Fabrizio’s face grew sad. He sighed profoundly, yet since it might not be well for him that he should remain over-long in talk with one who, in the Duke’s eyes, was attainted with treason, he had not leisure to insist with persuasions, which, after all, he clearly saw must in the end prove barren.

“What was the salvation of the people of Babbiano,” he murmured, “was also your Excellency’s, since did you adopt the course I urge there would be no need to go in banishment.”

“Why, this exile suits me excellently well,” returned Francesco. “Idle have I been over-long, and the wish to roam is in my veins again. I’ll see the world once more, and when I weary of my vagrancy I can withdraw to my lands of Aquila, and in that corner of Tuscany, too mean to draw a conqueror’s eye, none will molest me, and I shall rest. Babbiano, my friend, shall know me no more after to-night. When I am gone, and the people realise that they may not have what they would, they may rest content perhaps with what they may.” And he waved a hand in the direction of the doors leading to the ducal chamber. With that he took his leave of his old friend, and, carrying in his hand the sword and dagger which Captain Armstadt had returned to him, he repaired briskly to the northern wing of the Palace, in which he had his lodging.
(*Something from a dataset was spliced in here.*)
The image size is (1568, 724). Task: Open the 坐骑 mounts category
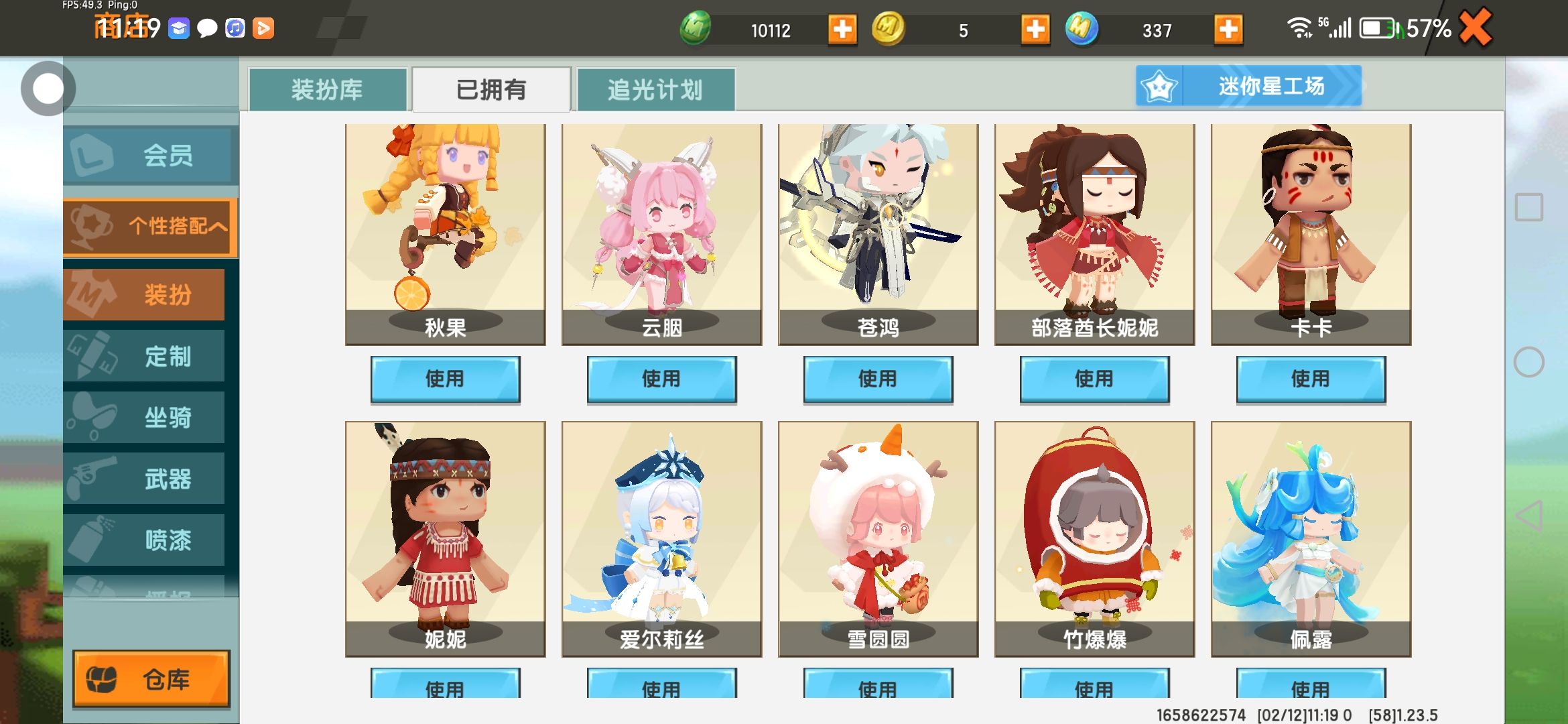(144, 418)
In the ante-room he dismissed those of his servants who had been taken from the ranks of the Duke’s people, and bade his own Tuscan followers, Zaccaria and Lanciotto, see to the packing of his effects, and make all ready to set out within the hour.

He was no coward, but he had no wish to die just yet if it might be honourably avoided. Life had some sweets to offer Francesco del Falco, and this spurred him to hasten, for he well knew his cousin’s unscrupulous ways. He was aware that Gian Maria had been forced by weight of argument to let him go, and he shrewdly feared that did he linger, his cousin might veer round again, and without pausing to seek advice a second time, have him disposed of out of hand and reckless of consequences.
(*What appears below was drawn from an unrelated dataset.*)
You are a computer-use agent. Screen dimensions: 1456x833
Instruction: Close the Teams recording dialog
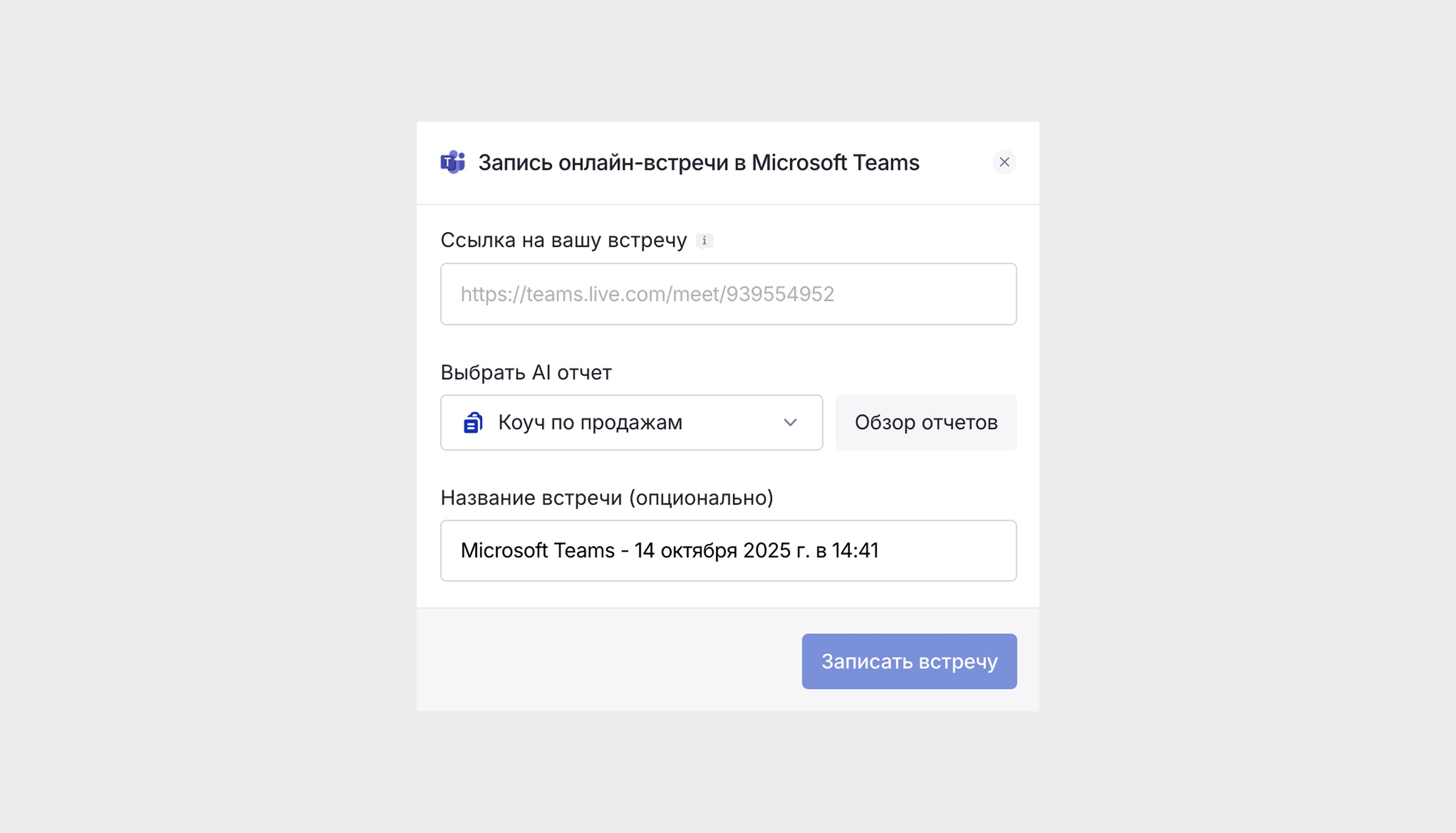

Whilst Lanciotto was left busy in the ante-room the Count passed into his bedchamber attended by Zaccaria, to make in his raiment such changes as were expedient. But scarce had he begun when he was interrupted by the arrival of Fanfulla degli Arcipreti, whom Lanciotto ushered in. Francesco’s face lighted at sight of his friend, and he held out his hand.

“What is it that has happened?” cried the young gallant, adding that which showed his question to be unnecessary, for from Fabrizio da Lodi he had had the whole story of what was befallen. He sat himself upon the bed, and utterly disregarding the presence of Zaccaria–whom he knew to be faithful–he attempted to persuade the Count where Fabrizio had failed. But Paolo cut him short ere he had gone very far.

“Have done with that,” he said, and for all that he said it with a laugh, determination sounded sturdy in his accents. “I am a knight-errant, not a prince, and I’ll not be converted from one to the other. It were making a helot of a free man, and you do not love me, Fanfulla, if you drive this argument further. Do you think me sad, cast down, at the prospect of this banishment? Why, boy, the blood runs swifter through my veins since I heard the sentence. It frees me from Babbiano in an hour when perhaps my duty–the reciprocation of the people’s love–might otherwise have held me here, and it gives me liberty to go forth, my good Fanfulla, in quest of such adventure as I chose to follow.” He threw out his arms, and displayed his splendid teeth in a hearty laugh.

Fanfulla eyed him, infected by the boisterous gladness of his mood.

“Why, true indeed, my lord,” he acknowledged, “you are too fine a bird to sing in a cage. But to go knight-erranting—-” He paused, and spread his hands in protest. “There are no longer dragons holding princesses captive.”